An exact copy of every record below is what's needed here.

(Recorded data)
[Start of Attachment]
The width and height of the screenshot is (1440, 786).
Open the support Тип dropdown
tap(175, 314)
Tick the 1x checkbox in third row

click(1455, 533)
[End of Attachment]
- Solution to the problem:
The width and height of the screenshot is (1440, 786).
Open the support Тип dropdown
tap(175, 314)
Tick the 1x checkbox in third row

click(1455, 533)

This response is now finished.